→ **AIM OF THE EXERCISE**
From the records below, transcribe exactly the lines that begin at the line with "The height and width of the screenshot is (318, 732)." and end at the line with "Viewport: 344px width, 433px height.", both included.

→ **INPUT DATA**
Segment Open
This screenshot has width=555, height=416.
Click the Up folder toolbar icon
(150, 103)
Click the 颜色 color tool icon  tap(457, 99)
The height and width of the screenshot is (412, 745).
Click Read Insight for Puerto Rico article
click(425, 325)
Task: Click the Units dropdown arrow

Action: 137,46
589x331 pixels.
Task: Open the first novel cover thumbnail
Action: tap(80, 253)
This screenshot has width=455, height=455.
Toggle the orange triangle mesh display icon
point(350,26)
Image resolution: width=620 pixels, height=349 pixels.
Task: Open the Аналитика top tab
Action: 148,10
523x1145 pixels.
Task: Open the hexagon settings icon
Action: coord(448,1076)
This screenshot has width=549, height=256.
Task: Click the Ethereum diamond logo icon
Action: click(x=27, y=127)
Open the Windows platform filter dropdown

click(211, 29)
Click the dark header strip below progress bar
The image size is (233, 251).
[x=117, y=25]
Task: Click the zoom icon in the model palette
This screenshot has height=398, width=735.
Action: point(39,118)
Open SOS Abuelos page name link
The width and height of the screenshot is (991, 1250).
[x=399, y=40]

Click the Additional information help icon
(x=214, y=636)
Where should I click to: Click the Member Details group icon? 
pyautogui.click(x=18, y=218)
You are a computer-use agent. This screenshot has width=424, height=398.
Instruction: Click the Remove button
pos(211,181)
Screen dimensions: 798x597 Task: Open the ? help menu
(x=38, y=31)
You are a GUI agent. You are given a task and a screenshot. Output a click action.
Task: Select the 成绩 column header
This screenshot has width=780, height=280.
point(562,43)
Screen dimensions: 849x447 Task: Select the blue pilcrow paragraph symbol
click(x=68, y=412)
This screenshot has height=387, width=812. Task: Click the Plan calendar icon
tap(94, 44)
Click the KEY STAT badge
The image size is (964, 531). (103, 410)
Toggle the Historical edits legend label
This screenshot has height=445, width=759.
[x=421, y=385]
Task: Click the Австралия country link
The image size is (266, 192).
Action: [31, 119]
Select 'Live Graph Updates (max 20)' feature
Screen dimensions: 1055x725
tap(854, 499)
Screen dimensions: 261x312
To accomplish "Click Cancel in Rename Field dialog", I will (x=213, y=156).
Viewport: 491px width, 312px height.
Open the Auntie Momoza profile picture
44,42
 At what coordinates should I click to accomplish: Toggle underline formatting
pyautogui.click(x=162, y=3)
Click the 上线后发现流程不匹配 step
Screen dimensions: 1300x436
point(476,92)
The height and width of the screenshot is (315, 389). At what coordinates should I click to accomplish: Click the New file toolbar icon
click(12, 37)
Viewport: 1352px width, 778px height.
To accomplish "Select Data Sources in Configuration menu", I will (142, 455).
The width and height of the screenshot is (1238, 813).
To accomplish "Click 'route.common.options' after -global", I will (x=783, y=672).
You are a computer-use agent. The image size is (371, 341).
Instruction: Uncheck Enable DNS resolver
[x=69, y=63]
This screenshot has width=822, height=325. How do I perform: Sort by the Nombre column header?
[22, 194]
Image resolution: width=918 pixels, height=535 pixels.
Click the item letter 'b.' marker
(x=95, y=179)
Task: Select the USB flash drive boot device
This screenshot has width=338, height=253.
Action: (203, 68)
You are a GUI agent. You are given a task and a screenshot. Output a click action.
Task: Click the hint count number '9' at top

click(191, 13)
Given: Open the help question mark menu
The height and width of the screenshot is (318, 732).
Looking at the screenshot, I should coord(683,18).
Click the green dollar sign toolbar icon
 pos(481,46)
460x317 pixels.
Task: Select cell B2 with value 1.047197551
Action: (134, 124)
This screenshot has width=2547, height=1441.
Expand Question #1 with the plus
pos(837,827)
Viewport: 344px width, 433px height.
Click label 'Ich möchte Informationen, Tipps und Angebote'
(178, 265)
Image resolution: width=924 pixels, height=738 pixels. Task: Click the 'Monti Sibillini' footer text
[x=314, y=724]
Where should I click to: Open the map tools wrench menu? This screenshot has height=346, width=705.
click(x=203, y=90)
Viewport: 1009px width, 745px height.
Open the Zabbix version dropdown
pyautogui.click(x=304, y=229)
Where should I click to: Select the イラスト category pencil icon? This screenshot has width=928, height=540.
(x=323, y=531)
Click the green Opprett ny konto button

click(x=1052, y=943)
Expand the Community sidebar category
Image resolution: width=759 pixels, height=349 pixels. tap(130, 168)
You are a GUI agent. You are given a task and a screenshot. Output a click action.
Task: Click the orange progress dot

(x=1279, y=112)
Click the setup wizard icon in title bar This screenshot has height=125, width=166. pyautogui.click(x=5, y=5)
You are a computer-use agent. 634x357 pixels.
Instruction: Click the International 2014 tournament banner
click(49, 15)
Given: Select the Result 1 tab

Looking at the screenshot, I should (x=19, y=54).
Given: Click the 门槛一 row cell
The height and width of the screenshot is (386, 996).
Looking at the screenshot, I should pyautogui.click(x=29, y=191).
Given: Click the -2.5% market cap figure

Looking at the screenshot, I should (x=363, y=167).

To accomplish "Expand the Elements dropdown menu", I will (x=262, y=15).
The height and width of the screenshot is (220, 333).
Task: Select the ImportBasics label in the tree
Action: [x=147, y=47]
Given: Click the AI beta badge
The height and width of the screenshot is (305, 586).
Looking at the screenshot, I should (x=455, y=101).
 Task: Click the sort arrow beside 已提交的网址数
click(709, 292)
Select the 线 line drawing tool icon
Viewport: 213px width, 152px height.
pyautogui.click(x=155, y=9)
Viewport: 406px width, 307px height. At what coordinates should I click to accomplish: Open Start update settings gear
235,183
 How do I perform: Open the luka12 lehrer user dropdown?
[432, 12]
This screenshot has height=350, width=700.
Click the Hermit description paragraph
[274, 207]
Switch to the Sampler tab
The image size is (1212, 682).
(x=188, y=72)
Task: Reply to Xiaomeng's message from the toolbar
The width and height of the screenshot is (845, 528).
Segment Closed
→ **FINAL ANSWER**
The height and width of the screenshot is (318, 732).
Looking at the screenshot, I should coord(683,18).
Click the green dollar sign toolbar icon
 pos(481,46)
460x317 pixels.
Task: Select cell B2 with value 1.047197551
Action: (134, 124)
This screenshot has width=2547, height=1441.
Expand Question #1 with the plus
pos(837,827)
Viewport: 344px width, 433px height.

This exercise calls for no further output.